The entries below contain a line with "1046x579 pixels." and a line with "This screenshot has height=669, width=1024.". Quote exactly those two lines and all lines between them.

---

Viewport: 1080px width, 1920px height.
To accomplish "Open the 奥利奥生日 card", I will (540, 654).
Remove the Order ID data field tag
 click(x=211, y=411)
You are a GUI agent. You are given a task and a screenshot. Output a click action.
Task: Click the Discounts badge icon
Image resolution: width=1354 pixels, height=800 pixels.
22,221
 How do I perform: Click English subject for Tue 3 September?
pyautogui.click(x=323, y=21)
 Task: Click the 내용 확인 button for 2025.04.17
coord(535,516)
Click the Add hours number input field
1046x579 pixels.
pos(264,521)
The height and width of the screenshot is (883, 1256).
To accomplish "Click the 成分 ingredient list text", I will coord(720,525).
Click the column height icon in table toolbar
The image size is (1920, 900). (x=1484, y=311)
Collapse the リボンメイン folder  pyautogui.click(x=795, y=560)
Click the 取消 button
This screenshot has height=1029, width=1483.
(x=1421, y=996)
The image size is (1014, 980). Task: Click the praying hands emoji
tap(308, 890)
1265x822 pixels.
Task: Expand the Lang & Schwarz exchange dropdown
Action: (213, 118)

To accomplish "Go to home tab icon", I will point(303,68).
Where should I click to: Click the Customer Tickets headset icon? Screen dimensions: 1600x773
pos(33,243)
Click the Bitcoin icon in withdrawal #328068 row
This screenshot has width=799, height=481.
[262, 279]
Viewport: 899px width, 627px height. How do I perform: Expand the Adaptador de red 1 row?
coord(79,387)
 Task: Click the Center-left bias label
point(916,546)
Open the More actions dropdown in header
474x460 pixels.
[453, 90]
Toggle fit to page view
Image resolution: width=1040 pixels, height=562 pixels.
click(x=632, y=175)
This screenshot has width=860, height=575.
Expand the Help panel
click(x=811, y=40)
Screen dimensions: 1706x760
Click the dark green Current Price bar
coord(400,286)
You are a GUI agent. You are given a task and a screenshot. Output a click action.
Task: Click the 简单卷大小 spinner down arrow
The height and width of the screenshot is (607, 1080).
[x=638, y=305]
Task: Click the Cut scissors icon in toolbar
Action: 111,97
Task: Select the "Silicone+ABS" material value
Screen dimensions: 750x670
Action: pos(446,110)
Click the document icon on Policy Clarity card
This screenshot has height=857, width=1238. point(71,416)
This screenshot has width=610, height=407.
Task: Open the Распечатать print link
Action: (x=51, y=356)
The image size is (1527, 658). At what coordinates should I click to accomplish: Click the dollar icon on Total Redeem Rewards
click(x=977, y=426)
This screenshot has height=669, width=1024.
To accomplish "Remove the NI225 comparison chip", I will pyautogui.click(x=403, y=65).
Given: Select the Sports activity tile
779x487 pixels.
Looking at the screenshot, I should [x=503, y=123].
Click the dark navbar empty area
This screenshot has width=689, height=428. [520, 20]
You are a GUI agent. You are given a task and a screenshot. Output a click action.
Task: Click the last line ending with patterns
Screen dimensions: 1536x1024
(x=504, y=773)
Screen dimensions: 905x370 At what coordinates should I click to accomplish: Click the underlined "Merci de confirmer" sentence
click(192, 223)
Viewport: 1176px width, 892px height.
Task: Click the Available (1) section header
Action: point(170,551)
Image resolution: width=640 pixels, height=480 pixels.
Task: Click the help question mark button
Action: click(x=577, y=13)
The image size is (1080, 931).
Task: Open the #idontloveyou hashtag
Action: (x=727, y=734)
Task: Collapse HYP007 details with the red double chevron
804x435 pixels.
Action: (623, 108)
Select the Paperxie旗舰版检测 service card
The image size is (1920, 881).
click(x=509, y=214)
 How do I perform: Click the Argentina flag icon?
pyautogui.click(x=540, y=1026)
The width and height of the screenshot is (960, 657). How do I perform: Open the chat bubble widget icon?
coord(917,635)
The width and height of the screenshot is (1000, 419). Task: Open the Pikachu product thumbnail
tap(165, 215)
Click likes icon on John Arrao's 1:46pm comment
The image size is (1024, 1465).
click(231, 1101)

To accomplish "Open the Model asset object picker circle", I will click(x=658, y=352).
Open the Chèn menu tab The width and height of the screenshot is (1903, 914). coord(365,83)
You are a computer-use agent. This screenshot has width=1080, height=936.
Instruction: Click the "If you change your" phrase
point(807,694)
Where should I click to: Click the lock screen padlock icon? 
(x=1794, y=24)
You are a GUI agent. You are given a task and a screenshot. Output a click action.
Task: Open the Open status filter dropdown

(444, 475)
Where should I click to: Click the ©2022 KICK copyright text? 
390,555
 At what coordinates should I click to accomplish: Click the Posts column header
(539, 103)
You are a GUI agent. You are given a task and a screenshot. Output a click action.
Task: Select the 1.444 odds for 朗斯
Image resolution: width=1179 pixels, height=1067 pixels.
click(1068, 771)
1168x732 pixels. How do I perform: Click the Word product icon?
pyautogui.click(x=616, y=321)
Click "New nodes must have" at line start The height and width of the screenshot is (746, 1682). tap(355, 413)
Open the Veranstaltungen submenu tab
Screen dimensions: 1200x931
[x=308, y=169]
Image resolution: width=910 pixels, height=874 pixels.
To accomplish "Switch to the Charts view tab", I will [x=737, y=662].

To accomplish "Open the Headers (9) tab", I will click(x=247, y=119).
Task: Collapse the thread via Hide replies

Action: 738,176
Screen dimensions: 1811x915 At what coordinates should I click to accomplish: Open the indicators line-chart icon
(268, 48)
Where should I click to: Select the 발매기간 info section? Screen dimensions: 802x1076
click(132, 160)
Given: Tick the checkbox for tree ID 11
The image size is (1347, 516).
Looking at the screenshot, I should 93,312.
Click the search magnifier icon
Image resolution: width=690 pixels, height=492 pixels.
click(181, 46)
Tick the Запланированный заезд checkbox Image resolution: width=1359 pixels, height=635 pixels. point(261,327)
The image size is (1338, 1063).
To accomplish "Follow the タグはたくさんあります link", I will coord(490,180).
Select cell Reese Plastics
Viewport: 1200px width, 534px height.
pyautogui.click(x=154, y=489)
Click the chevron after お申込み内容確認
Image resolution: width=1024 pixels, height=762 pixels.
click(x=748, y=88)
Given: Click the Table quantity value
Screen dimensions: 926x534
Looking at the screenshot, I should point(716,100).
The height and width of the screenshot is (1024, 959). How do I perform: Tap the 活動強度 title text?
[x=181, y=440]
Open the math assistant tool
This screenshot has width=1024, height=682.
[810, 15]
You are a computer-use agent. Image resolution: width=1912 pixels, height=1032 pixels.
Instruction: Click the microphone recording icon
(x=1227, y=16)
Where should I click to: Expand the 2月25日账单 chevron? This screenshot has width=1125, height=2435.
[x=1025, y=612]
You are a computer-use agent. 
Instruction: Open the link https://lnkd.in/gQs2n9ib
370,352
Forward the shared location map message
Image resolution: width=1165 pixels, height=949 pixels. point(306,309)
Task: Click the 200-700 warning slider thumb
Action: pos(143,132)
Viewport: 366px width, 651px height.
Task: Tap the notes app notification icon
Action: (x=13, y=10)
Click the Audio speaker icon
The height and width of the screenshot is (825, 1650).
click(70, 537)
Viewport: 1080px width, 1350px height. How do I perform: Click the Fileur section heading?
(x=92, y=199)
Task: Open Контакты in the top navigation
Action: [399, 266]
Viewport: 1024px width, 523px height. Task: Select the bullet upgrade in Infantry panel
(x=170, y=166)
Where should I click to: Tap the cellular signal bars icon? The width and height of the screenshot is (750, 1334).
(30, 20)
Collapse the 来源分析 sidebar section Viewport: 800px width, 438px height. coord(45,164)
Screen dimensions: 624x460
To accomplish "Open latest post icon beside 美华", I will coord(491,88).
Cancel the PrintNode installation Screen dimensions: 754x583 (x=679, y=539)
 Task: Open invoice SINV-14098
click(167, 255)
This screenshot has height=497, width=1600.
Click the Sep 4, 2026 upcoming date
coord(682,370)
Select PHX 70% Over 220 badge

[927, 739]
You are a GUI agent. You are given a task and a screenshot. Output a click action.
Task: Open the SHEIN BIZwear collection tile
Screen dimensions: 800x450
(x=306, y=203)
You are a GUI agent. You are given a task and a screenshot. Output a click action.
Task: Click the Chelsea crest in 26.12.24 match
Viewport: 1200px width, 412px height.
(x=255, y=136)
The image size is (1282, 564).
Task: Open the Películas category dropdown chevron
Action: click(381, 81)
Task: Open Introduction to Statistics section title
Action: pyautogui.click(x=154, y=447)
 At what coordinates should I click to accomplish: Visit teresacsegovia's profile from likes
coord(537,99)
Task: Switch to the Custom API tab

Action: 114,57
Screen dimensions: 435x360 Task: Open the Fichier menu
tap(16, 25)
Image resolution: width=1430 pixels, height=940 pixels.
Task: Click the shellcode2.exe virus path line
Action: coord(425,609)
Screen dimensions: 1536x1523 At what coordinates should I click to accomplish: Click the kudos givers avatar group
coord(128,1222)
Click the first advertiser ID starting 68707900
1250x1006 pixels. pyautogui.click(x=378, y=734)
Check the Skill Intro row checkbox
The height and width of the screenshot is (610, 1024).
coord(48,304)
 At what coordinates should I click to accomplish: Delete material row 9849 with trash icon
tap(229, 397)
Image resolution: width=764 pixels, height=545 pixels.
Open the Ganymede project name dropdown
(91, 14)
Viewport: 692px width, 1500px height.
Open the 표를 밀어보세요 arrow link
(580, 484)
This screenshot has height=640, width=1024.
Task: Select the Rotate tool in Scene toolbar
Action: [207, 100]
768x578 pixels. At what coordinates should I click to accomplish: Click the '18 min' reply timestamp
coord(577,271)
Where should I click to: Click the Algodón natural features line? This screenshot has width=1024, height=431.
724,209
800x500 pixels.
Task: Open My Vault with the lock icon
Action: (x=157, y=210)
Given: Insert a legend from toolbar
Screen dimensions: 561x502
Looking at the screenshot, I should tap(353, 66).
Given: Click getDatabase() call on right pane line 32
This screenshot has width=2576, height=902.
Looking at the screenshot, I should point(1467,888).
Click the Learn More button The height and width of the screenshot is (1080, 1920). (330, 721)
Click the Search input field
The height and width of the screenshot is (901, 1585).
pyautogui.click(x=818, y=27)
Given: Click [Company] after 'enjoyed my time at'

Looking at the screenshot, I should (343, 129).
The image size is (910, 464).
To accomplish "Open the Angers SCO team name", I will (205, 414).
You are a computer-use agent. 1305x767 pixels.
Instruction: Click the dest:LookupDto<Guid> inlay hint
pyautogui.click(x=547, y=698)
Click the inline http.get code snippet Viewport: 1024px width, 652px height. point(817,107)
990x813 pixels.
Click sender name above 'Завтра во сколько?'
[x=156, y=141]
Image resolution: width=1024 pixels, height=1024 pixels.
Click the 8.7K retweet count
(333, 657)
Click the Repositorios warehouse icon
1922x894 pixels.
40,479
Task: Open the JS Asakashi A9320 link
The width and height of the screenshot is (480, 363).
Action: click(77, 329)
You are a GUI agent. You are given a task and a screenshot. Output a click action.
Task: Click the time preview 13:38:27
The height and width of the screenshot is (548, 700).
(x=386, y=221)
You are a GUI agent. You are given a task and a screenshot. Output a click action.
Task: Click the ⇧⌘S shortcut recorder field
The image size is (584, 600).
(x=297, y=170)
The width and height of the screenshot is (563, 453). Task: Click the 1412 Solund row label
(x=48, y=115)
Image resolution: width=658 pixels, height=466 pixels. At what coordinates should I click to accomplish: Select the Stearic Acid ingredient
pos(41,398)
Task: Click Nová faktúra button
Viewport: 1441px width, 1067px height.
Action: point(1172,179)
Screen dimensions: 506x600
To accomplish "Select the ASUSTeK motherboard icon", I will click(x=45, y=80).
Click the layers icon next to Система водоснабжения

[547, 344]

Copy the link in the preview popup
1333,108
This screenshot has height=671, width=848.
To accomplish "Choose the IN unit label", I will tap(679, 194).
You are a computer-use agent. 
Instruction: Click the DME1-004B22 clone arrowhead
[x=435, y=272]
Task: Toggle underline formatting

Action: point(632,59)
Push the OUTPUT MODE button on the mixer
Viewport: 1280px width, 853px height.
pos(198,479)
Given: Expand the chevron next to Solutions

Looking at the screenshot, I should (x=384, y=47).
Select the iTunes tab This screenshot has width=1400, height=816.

---

_Response area_
1046x579 pixels.
pos(264,521)
The height and width of the screenshot is (883, 1256).
To accomplish "Click the 成分 ingredient list text", I will coord(720,525).
Click the column height icon in table toolbar
The image size is (1920, 900). (x=1484, y=311)
Collapse the リボンメイン folder  pyautogui.click(x=795, y=560)
Click the 取消 button
This screenshot has height=1029, width=1483.
(x=1421, y=996)
The image size is (1014, 980). Task: Click the praying hands emoji
tap(308, 890)
1265x822 pixels.
Task: Expand the Lang & Schwarz exchange dropdown
Action: (213, 118)

To accomplish "Go to home tab icon", I will point(303,68).
Where should I click to: Click the Customer Tickets headset icon? Screen dimensions: 1600x773
pos(33,243)
Click the Bitcoin icon in withdrawal #328068 row
This screenshot has width=799, height=481.
[262, 279]
Viewport: 899px width, 627px height. How do I perform: Expand the Adaptador de red 1 row?
coord(79,387)
 Task: Click the Center-left bias label
point(916,546)
Open the More actions dropdown in header
474x460 pixels.
[453, 90]
Toggle fit to page view
Image resolution: width=1040 pixels, height=562 pixels.
click(x=632, y=175)
This screenshot has width=860, height=575.
Expand the Help panel
click(x=811, y=40)
Screen dimensions: 1706x760
Click the dark green Current Price bar
coord(400,286)
You are a GUI agent. You are given a task and a screenshot. Output a click action.
Task: Click the 简单卷大小 spinner down arrow
The height and width of the screenshot is (607, 1080).
[x=638, y=305]
Task: Click the Cut scissors icon in toolbar
Action: 111,97
Task: Select the "Silicone+ABS" material value
Screen dimensions: 750x670
Action: pos(446,110)
Click the document icon on Policy Clarity card
This screenshot has height=857, width=1238. point(71,416)
This screenshot has width=610, height=407.
Task: Open the Распечатать print link
Action: (x=51, y=356)
The image size is (1527, 658). At what coordinates should I click to accomplish: Click the dollar icon on Total Redeem Rewards
click(x=977, y=426)
This screenshot has height=669, width=1024.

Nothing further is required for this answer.